In the next unit, we will learn more factoring techniques that will allow you to be able to solve a wider variety of polynomial equations such as $$3x^2-x=2$$.

## Summary

A whole number, monomial, or polynomial can be expressed as a product of factors. You can use some of the same logic that you apply to factoring integers to factoring polynomials. To factor a polynomial, first identify the greatest common factor of the terms, and then apply the distributive property to rewrite the expression. Once a polynomial in $$a\left(b+c\right)$$, where a is the GCF, the polynomial is in factored form.
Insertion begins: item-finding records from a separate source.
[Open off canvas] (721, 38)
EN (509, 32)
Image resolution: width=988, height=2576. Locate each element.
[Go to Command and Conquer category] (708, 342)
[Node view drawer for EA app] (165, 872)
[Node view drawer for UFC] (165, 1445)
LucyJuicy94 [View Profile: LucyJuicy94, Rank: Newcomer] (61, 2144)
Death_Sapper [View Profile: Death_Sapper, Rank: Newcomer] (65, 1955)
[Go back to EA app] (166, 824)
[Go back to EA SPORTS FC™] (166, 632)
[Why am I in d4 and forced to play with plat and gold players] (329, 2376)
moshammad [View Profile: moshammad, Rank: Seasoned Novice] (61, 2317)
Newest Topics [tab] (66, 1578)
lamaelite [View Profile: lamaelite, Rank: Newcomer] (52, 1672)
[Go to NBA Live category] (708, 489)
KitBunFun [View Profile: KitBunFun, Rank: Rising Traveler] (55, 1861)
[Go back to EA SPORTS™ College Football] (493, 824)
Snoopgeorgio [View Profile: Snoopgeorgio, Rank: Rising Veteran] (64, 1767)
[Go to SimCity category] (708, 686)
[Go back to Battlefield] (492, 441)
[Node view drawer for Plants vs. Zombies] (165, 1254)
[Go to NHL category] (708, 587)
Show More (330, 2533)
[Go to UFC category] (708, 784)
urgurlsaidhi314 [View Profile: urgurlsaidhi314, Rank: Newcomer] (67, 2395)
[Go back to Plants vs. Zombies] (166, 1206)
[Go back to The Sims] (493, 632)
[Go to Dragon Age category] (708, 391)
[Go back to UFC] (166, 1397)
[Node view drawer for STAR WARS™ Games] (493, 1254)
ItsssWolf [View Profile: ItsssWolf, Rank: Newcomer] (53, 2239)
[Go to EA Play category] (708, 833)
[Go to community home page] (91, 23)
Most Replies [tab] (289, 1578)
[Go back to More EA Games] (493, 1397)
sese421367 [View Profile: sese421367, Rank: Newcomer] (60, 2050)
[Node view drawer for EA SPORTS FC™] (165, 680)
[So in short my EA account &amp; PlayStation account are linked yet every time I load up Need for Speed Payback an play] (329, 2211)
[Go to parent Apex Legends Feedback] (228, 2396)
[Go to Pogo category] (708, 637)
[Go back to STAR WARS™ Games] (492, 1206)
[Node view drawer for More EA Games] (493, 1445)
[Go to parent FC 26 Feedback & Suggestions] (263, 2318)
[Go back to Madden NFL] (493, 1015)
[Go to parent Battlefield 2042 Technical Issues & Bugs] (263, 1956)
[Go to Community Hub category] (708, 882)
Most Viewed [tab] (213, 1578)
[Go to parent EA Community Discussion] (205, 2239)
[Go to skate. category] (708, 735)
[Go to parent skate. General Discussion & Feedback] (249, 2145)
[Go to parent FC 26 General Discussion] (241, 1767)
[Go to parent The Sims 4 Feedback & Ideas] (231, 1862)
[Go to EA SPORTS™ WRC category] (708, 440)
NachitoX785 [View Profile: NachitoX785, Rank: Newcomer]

In this section we practiced using the zero product principle as a method for solving polynomial equations. We found that the techniques we used to solve linear equations did not give us the correct answer when used to solve a polynomial equation. We also found that a polynomial can be rewritten as a product by factoring out the greatest common factor. We used both factoring and the zero product principle to solve second degree polynomials.